6. Badrinarayanan, V., Kendall, A. & Cipolla, R. SegNet: A deep convolutional encoder-decoder architecture for image segmentation. arXiv Prepr. arXiv1511.00561 39, 2481–2495 (2015).

7. Liu, F. et al. Deep convolutional neural network and 3D deformable approach for tissue segmentation in musculoskeletal magnetic resonance imaging. Magn. Reson. Med. 79, 2379–2391 (2018).

8. Norman, B., Pedoia, V. & Majumdar, S. Use of 2D U-Net Convolutional Neural Networks for Automated Cartilage and Meniscus Segmentation of Knee MR Imaging Data to Determine Relaxometry and Morphometry. Radiology 288, 177–185 (2018).
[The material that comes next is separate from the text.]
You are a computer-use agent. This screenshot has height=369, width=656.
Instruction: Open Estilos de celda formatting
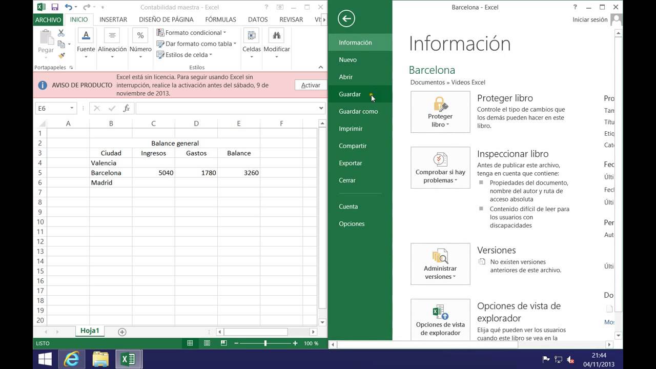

9. Pathak, D., Krahenbuhl, P., Donahue, J., Darrell, T. & Efros, A. A. Context Encoders: Feature Learning by Inpainting. arXiv Prepr. arXiv1604.07379v2 1–12 (2016). doi:10.1109/CVPR.2016.278

10. Goodfellow, I. J. et al. Generative Adversarial Networks. arXiv Prepr. arXiv1406.2661v1 1–9 (2014). doi:10.1001/jamainternmed.2016.8245

11. Mirza, M. & Osindero, S. Conditional Generative Adversarial Nets. arXiv Prepr. arXiv1411.1784v1 1–7 (2014).

12. Isola, P., Zhu, J. Y., Zhou, T. & Efros, A. A. Image-to-image translation with conditional adversarial networks. Proc. - 30th IEEE Conf. Comput. Vis. Pattern Recognition, CVPR 2017 5967–5976 (2017). doi:10.1109/CVPR.2017.632

Figures

Figure 1 – cGAN structure: The generator is a U-Net that progressively down-samples / encodes and then up-samples / decodes an input by a series of convolutional layers, with additional skip-connections between each major layer. The generated, ’fake’ segmentation map (F) is then fed together with the ground truth segmentation map (GT) into a discriminator network (Markovian discriminator12) that differentiates whether F is a ‘fake’ or a ‘real’ map.

Figure 2 – (a) 3D-SPGR FS source MR images, which were used to create (b) semantic maps of three bony regions fully-manually. These two image sets (a,b) were then used to train a cGAN. A semantic map is shown in (c), as predicted from the cGAN on a test MRI set. The overlap of the fully-manual ‘true’ map (blue) and cGAN predicted ‘fake’ map (green) is shown in (d).

Figure 3 - The cGAN resulted in small artefacts in the predicted training sets, which required a small amount of thresholding (20% of the mask value) after training to obtain binary masks.

Table 1 - Sørensen–Dice Similarity Coefficient and Jaccard index for regional performance evaluation of the proposed cGAN. Femoral and tibial regions had a high DSC and JI, indicating good segmentation performance.